If tabs fixated on facts with a quarter of the intensity they use to obsess over celebrity bodies, they could probably break some actual news.
“There’s a wonderful baby secret behind Jessica Simpson’s recent weight gain!” gushes the National Enquirer.
Oh, boy (or girl).
This ought to be good.
Sources tell the tabloid that Simpson is “sporting a happy glow” because she’s “actively trying to conceive” with new boyfriend Eric Johnson.
Wait, she has the “glow” of pregnancy… but might not actually be pregnant? We’re starting to get confused.
Simpson’s “friends” helpfully inform the Enquirer that she “may already be pregnant.”
Um, she “may” be pregnant?
“It looks like Jessica’s dream of having a baby is family is finally coming true,” says a “close friend.”
“She always said she wants to be settled down and pregnant by the time she was 30,” adds the source later. “Now, for the first time in a long time, she’s incredibly happy and in love.”
OK, so according to Enquirer logic, because Simpson is 30 years old and in love… she’s biologically required to be pregnant. And the tabloid acts as though she is, describing physical changes and the singer’s recent pattern of “eating for two.”

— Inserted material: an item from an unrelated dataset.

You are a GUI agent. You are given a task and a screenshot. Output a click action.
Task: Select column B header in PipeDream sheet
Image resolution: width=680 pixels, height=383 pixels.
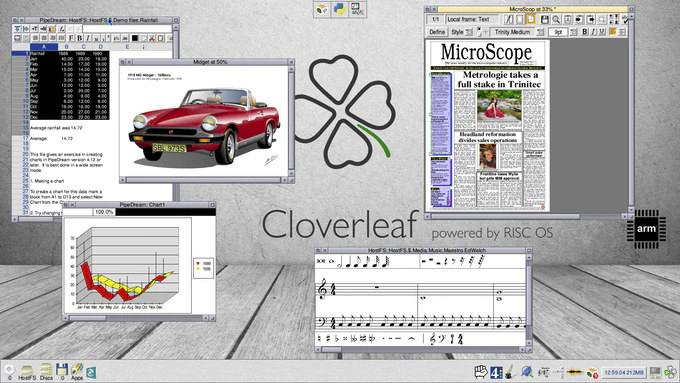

In fact, the Enquirer claims, during a recent dinner in New York, Simpson “further tipped her baby plans by not drinking any alcohol.”
The magazine should really stick to a blurry understanding of medicine, because its attempts to include actual details often go haywire.
A source close to Simpson tells Gossip Cop the star actually did happen to drink wine while dining in New York — and that there is no truth whatsoever to the Enquirer’s baby babbling.
Once again, the mag is “cribbing” from the wrong places.